Song Exploder, on paper, is a show about music. I had come to the realization over the years of making the show that the thing that was actually driving the way that I interviewed, the thing that I was really trying to follow the whole time, were feelings. Making Partners was me trying to explore that further without the music part at all. And just saying, like, "OK, what if it's just a show about feelings, and that's it?" Maybe that sounds simplistic to say. But it was interesting for me to learn how much I'm interested in just that—just in the emotional dynamics within people and between two people.

What interviewing advice do you have for people?

A really important thing is to learn the moment where you don't ask another question—like, to wait on your question, even if you have a follow-up. There's an instinct that is really important to develop, of [knowing] when to wait and see what the next sentences that they're going to say [might be] if you don't say anything at all.

A lot of times I feel like that's when the most interesting stuff comes out. You'll ask your question, they'll talk about it for a while, and you might give them a mm-hmm or something like that. But if you're waiting to see if there's more—sometimes there is more. Because I'm trying to dredge for the feelings underneath the information, sometimes the best strategy is just to keep waiting and keep listening. But you have to balance that too with not making it seem like you're not engaged.

Another piece of advice I have is for people who are doing interviews to also learn how to edit a show into its final form. I believe everybody should edit their shows. Regardless of whether it's long-form or short-form like Partners, they should still be doing editing to make it the tightest version of the form that they're doing, and possibly thinking about structure and things like that.

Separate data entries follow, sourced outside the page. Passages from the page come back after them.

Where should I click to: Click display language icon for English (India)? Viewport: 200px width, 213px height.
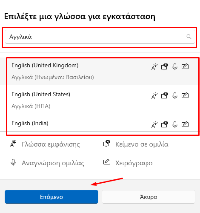click(154, 125)
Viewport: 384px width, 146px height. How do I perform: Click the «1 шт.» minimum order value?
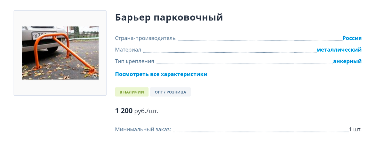coord(355,130)
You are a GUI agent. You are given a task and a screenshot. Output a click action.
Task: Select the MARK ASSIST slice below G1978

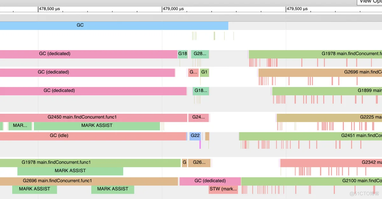point(70,171)
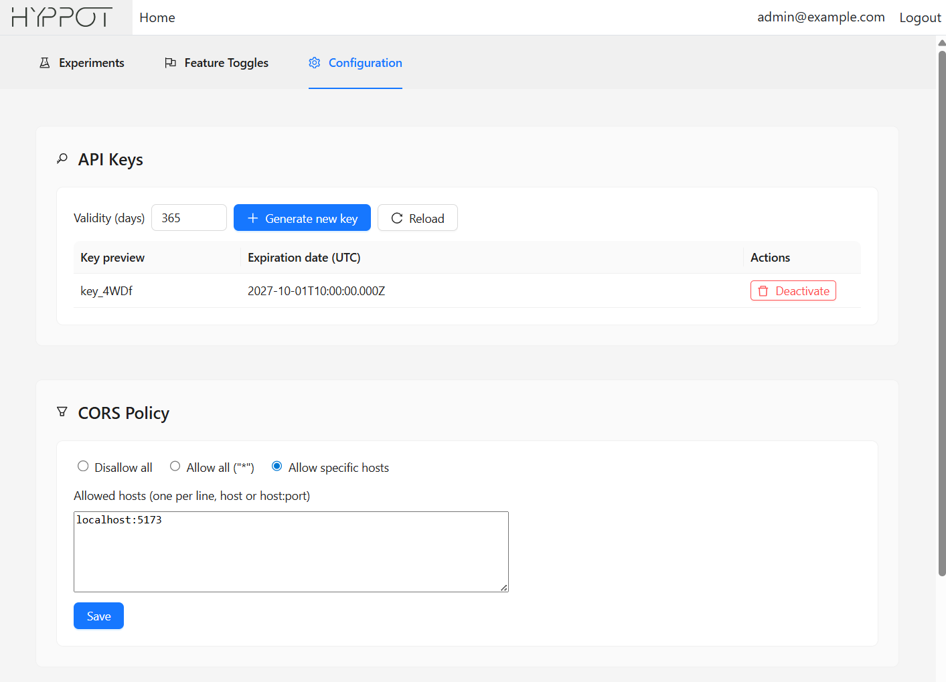Screen dimensions: 946x682
Task: Click the Validity (days) input field
Action: (189, 218)
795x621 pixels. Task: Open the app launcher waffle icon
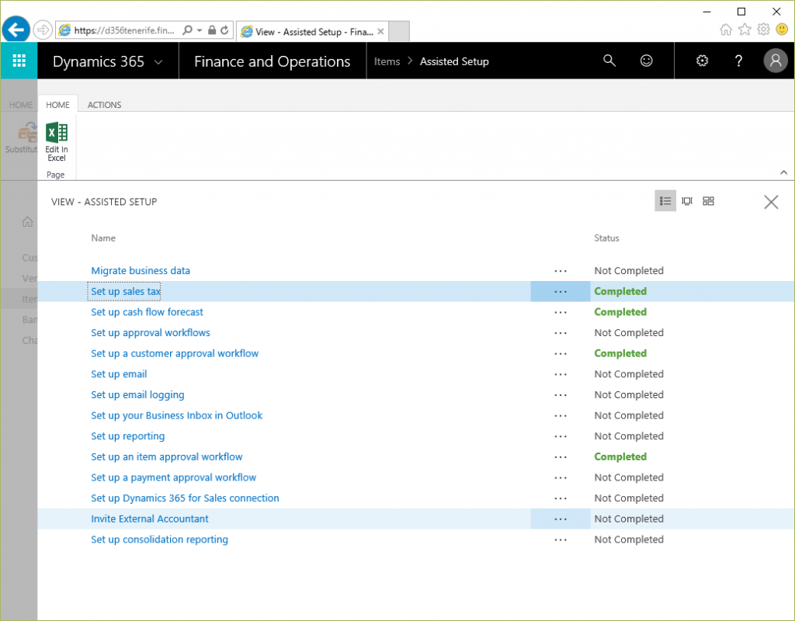click(19, 61)
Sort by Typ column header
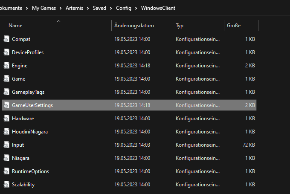Viewport: 290px width, 194px height. pyautogui.click(x=180, y=26)

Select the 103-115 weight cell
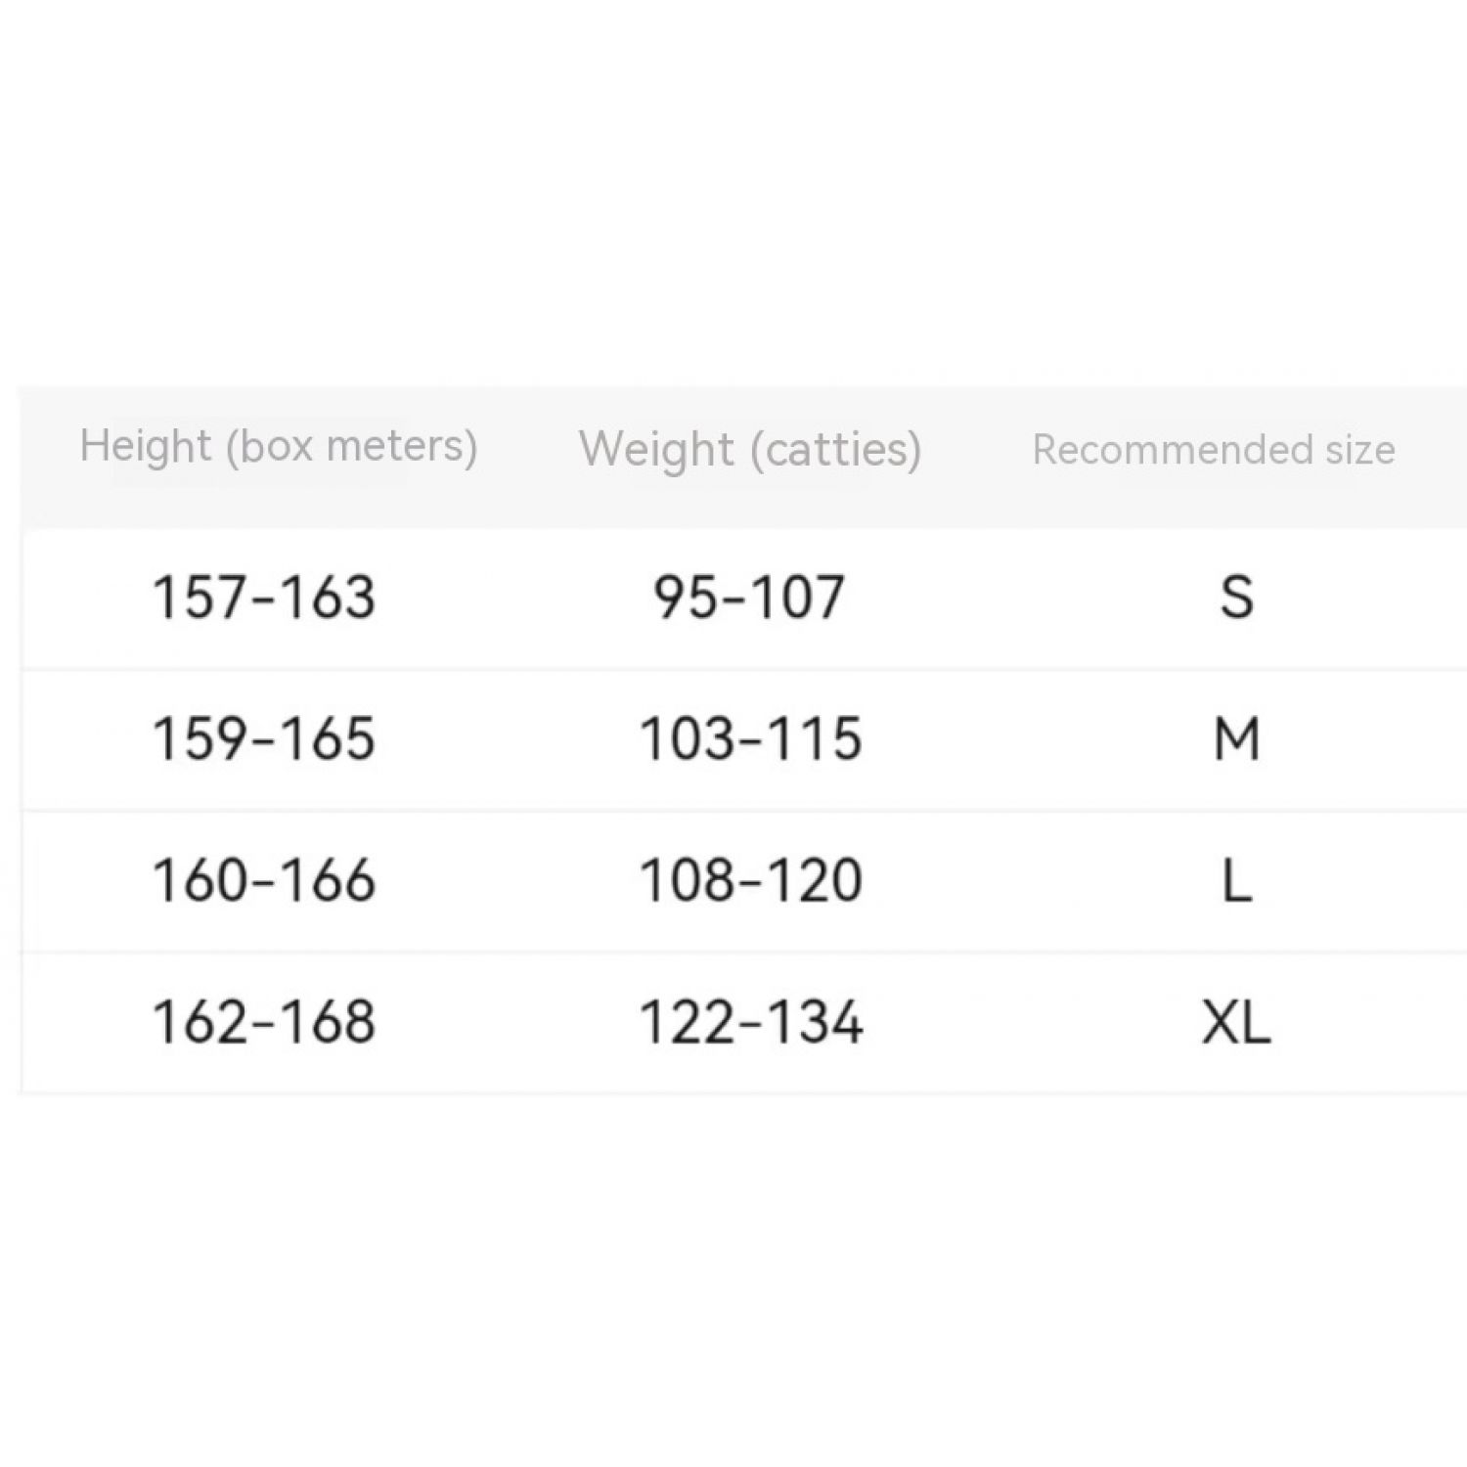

The biggest influence on me as an interviewer is my role as an editor. Twenty percent of my brain is always listening to what they're saying, thinking about how I can structure the episode out of what they're saying. In terms of what else I need—what other information I need, what question needs to be asked next—so much of that is informed by thinking about, "Okay, I have parts A, B, D, and E, but I still don't have C. So what question can I ask that's going to lead to something here that's going to fill in this part of the story?" That's been a really huge guiding principle for me, thinking about the edit while we're all talking.